RECORDS SHOWN
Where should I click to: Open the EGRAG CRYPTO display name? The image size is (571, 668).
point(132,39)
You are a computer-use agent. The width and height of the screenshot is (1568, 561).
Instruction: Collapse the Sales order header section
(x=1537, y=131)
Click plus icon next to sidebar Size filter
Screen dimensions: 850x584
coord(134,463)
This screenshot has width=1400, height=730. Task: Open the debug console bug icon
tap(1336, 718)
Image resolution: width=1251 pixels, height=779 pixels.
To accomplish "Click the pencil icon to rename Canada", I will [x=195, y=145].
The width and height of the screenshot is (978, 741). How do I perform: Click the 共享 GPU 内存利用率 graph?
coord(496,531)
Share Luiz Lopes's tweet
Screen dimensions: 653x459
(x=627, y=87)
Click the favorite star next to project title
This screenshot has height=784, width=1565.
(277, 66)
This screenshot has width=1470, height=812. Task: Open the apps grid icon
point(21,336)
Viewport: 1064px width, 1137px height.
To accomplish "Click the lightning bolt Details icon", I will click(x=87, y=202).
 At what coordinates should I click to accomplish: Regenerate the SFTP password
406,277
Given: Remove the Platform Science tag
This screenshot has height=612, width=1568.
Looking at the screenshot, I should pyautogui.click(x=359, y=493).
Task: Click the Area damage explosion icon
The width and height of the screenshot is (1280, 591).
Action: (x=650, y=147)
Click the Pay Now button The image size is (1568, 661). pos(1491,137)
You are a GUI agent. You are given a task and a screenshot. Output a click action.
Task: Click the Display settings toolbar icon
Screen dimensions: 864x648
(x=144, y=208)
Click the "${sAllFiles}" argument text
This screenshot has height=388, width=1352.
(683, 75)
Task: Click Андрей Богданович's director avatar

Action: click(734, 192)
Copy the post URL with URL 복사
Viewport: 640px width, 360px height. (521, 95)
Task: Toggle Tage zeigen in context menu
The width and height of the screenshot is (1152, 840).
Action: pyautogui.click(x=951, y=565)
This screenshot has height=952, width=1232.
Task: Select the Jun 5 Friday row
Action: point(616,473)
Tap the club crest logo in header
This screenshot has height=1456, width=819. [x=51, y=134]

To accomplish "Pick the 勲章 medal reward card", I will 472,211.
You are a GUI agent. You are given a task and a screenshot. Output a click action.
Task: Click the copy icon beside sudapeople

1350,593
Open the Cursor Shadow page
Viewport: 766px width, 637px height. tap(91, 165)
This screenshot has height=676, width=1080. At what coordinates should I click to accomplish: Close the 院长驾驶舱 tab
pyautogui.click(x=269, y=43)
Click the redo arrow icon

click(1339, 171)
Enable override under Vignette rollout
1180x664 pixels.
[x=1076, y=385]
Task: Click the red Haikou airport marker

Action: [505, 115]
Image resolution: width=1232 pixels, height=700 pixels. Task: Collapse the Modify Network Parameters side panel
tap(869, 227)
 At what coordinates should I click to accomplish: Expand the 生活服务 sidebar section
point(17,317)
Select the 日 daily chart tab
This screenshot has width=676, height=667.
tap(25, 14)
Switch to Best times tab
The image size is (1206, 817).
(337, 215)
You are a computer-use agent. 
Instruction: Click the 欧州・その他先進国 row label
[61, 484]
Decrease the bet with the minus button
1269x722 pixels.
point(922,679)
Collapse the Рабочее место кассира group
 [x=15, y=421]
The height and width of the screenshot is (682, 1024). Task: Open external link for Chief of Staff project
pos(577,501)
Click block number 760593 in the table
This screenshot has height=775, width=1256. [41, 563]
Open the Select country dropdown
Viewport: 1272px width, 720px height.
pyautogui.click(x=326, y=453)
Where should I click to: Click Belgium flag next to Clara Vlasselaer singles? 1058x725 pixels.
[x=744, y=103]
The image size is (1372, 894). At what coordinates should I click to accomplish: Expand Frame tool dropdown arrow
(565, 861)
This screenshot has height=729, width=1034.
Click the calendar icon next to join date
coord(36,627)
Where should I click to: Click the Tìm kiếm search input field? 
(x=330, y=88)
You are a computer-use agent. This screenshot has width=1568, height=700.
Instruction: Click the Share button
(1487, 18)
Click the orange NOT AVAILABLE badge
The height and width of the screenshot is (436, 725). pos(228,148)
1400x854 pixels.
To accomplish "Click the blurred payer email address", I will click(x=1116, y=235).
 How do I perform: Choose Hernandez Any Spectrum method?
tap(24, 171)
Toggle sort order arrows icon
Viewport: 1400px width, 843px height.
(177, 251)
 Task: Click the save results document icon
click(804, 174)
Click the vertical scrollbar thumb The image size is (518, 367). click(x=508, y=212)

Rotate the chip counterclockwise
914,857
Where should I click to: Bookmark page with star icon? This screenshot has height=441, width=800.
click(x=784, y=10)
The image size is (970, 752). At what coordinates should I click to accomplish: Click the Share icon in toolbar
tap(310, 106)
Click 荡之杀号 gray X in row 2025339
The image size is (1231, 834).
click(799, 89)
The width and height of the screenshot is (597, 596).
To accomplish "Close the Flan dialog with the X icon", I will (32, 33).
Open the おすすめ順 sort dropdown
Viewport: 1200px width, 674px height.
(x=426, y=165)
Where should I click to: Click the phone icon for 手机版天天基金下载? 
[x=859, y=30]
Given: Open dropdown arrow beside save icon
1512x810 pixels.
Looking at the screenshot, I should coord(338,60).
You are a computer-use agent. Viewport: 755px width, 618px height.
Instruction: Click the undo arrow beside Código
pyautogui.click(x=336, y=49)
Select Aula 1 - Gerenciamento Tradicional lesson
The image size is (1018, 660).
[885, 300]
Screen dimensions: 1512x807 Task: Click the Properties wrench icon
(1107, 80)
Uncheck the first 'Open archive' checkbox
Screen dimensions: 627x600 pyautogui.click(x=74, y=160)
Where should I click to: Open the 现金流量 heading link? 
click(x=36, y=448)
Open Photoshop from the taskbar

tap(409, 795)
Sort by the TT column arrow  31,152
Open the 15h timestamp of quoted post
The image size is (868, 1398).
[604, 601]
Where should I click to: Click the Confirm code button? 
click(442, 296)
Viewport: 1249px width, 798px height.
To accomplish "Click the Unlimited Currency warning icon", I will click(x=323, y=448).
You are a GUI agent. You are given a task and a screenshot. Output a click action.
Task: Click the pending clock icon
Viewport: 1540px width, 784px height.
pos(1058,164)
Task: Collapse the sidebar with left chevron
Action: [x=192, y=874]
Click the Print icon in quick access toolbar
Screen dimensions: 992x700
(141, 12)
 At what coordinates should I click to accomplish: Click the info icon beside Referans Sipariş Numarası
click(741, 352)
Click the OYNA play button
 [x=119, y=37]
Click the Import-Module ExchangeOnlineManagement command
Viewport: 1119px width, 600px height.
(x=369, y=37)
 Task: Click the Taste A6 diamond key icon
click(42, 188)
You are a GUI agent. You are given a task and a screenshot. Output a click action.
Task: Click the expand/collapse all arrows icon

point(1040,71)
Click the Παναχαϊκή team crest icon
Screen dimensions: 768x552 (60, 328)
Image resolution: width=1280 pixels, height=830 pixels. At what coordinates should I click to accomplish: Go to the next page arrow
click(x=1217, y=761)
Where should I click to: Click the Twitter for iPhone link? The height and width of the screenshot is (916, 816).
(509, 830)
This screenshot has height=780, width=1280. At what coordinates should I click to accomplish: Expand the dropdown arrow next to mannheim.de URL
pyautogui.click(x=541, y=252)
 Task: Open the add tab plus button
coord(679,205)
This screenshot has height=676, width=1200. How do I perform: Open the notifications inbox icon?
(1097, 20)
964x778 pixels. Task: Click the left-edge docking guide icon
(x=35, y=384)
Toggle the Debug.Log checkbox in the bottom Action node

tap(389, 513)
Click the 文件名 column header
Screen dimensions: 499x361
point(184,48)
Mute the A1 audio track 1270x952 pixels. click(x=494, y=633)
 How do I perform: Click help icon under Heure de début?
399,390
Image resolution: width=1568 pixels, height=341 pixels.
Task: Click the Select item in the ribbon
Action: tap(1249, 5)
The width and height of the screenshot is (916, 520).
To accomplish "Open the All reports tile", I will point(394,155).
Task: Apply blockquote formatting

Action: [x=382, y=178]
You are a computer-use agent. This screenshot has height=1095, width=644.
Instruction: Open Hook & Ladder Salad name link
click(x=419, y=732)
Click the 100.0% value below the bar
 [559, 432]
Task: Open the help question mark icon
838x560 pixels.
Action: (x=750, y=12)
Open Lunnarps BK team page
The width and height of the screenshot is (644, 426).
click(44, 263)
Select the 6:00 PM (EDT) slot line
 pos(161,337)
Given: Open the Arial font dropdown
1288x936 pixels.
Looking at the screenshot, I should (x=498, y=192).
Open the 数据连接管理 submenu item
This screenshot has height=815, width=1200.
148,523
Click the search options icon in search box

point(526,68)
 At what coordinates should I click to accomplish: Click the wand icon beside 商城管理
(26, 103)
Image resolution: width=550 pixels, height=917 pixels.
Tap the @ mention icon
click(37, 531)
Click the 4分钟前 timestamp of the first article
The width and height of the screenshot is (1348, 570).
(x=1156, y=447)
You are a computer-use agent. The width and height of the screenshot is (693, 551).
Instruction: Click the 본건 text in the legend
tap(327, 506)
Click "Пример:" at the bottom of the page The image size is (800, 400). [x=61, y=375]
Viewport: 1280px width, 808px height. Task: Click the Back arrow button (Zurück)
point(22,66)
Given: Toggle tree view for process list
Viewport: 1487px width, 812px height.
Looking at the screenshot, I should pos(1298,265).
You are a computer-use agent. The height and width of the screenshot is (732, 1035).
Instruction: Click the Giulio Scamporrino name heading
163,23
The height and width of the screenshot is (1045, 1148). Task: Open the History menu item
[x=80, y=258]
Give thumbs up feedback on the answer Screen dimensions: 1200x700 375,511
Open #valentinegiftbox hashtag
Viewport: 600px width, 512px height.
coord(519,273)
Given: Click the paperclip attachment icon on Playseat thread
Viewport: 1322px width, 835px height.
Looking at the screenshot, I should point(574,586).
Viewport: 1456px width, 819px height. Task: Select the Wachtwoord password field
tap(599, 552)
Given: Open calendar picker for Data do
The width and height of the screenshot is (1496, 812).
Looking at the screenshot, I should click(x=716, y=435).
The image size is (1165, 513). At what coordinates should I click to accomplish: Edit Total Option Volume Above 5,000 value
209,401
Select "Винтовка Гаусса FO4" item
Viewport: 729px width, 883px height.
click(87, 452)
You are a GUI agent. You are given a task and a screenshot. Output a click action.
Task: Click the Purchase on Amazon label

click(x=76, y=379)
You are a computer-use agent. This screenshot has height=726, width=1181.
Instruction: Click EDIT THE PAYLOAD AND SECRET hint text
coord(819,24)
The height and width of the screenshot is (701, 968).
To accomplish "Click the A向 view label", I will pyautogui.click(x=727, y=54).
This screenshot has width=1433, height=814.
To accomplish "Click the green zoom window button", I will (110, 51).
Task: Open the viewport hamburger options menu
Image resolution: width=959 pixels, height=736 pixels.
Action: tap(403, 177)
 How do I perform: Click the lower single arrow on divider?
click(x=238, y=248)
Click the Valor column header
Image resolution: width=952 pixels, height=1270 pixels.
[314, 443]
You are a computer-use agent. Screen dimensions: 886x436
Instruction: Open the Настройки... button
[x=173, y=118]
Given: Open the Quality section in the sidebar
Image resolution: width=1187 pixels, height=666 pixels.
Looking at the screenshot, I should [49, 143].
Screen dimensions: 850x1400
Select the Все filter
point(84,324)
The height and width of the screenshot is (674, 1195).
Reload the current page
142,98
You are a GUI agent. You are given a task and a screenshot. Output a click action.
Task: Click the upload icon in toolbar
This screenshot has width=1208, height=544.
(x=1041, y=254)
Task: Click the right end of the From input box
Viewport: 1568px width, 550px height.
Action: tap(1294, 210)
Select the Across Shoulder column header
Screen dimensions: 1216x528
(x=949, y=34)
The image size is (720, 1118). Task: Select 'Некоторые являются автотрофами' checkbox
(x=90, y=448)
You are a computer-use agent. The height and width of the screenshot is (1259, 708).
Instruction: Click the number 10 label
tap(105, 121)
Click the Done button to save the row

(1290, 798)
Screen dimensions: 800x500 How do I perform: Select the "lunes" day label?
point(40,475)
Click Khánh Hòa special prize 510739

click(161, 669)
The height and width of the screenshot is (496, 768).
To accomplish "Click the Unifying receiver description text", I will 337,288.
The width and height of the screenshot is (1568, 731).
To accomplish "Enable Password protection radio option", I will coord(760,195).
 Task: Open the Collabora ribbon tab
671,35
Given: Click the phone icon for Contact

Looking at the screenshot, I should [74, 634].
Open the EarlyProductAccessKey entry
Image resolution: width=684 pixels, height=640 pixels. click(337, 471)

PROBLEM DETAILS
Pick from the records each line that contains the word "computer" and show it.

EXERCISE OUTPUT
You are a computer-use agent. The width and height of the screenshot is (1568, 561).
You are a computer-use agent. 
You are a computer-use agent. This screenshot has width=1568, height=700.
You are a computer-use agent. Viewport: 755px width, 618px height.
You are a computer-use agent. This screenshot has height=1095, width=644.
You are a computer-use agent. The width and height of the screenshot is (693, 551).
You are a computer-use agent. The height and width of the screenshot is (732, 1035).
You are a computer-use agent. This screenshot has height=726, width=1181.
You are a computer-use agent. Screen dimensions: 886x436
You are a computer-use agent. The height and width of the screenshot is (1259, 708).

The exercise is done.